Task data below:
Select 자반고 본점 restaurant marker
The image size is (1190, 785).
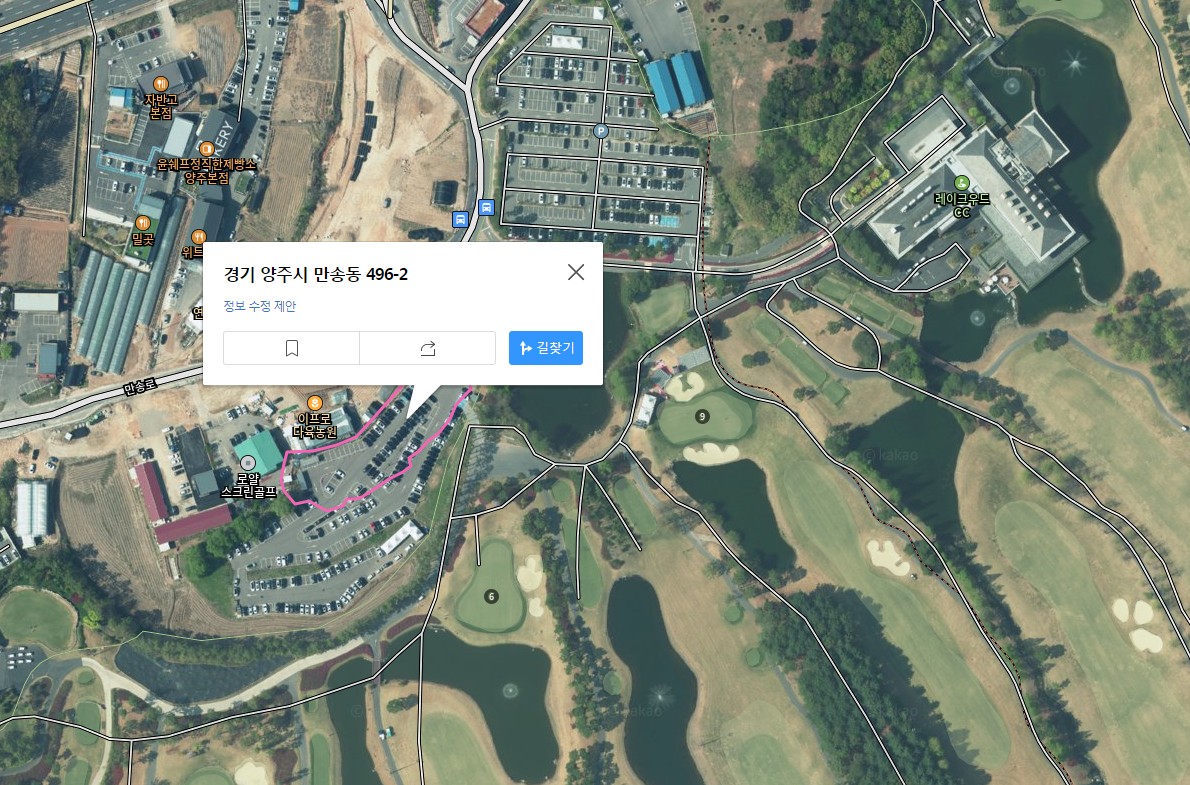(160, 84)
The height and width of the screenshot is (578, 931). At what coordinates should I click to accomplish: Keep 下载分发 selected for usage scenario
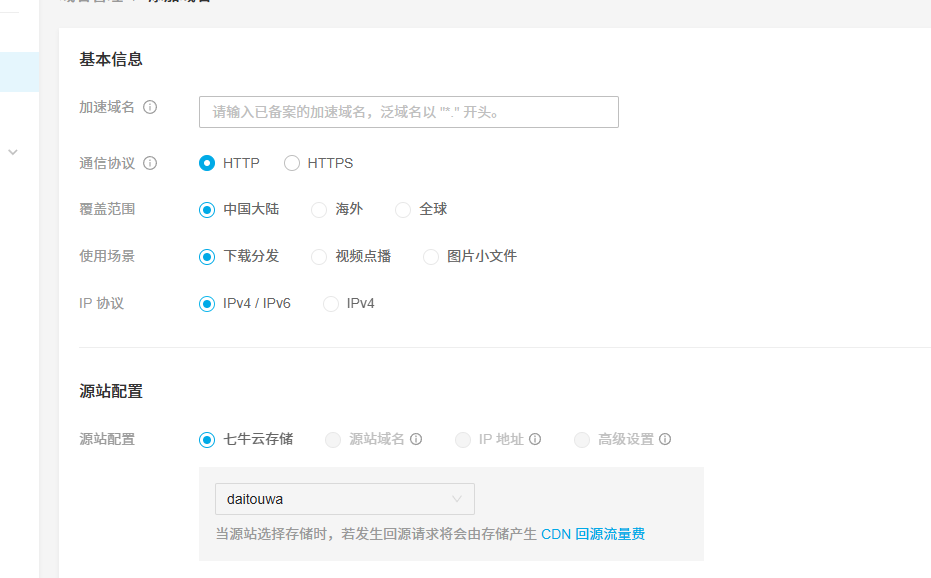coord(208,256)
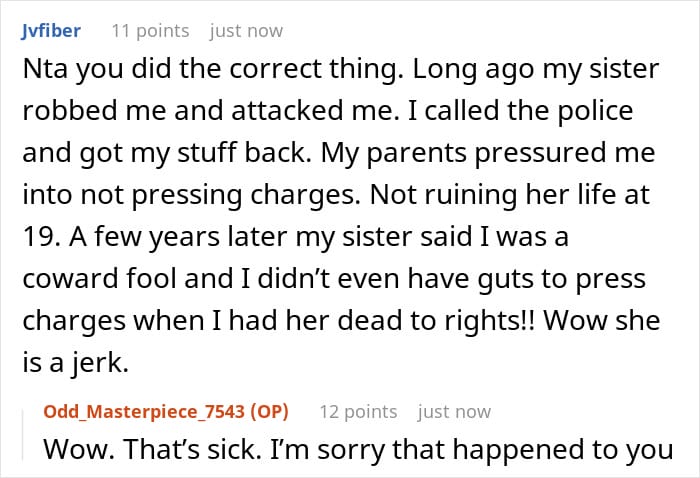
End of Task data.
What you have to do - Please retype the listing in full, exactly as given, and skip every image.

Solution to this problem -
Select 자반고 본점 restaurant marker
The image size is (1190, 785).
(160, 84)
The height and width of the screenshot is (578, 931). At what coordinates should I click to accomplish: Keep 下载分发 selected for usage scenario
coord(208,256)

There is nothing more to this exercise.